That felt like a big responsibility to take on, to change it from what is canon and what is lore. But I still tried to get to the root of what matters about that: She had a whole life and childhood somewhere, and that it was lost to her. It was Krypton, and everything Krypton is, but it’s almost like it could be anywhere; any home that you grow up in is going to be meaningful to you, whether that’s your house in Ohio or your house on another planet. So, I just tried to zero in on that.

Milly Alcock as Kara Zor-El, with her dog Krypto, in “Supergirl.” ©Warner Bros/Courtesy Everett Collection
It also adds that extra layer to why her dog, Krypto, is home to her; he’s the only thing that she brought with her, the only tangible reminder of her parents.

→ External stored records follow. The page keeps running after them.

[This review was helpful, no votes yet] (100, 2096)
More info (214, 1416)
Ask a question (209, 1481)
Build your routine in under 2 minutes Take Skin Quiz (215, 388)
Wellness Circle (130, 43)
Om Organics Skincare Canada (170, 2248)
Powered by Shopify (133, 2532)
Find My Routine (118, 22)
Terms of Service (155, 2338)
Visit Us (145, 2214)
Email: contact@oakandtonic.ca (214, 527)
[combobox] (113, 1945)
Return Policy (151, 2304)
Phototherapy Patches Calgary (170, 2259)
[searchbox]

That was always in [the script], that he comes to her in this moment of need, even when it was in an earlier draft that she was there at the destruction of the planet. I always had him being this little puppy that she feels like she simultaneously saves — as we meet him in the movie, he’s obviously just a stray rummaging through some like trash, and so she saves him — and he saves her simultaneously. One of the things about animals is that the relationship is so pure because it’s pretty wordless.

You just know each other, and you don’t need to explain yourself ever to a pet. They just love you for exactly who you are. Kara struggles with that, because she can be a little bit difficult. I just think that that’s quite universal for anybody who’s ever loved an animal. It’s a very specific relationship.

Lobo, the cigar-smoking alien bounty hunter played by Jason Momoa, was originally in the “Woman of Tomorrow” comic, but got cut from the story. Take me through the decision to add him back for the movie?

So that was brought to me. [Gunn and Safran] were like, “We want to do ‘Woman of Tomorrow,’ and we want you to find a way to put Lobo in. We think Lobo has a place in this.” I think their thinking was we know Jason Momoa is interested in this, and how can you turn that down? He’s so excellent in it, and you have to find a place when somebody is willing to go there. But at the same time, it also makes sense, because it’s intergalactic. It’s hard to bring Lobo to Earth — he’s always taken place in outer space — so they’re like, “This is an opportunity to bring in this character that would be hard to bring in.”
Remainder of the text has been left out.